Pixel coordinate grounding data
-=-=-=-=-

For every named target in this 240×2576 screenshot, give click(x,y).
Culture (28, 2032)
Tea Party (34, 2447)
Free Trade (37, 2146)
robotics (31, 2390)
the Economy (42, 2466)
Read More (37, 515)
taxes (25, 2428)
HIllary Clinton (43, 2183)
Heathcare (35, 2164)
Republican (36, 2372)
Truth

-=-=-=-=-

Exercise prompt
Word for word, repeat every record.

Exercise response
For every named target in this 240×2576 screenshot, give click(x,y).
Culture (28, 2032)
Tea Party (34, 2447)
Free Trade (37, 2146)
robotics (31, 2390)
the Economy (42, 2466)
Read More (37, 515)
taxes (25, 2428)
HIllary Clinton (43, 2183)
Heathcare (35, 2164)
Republican (36, 2372)
Truth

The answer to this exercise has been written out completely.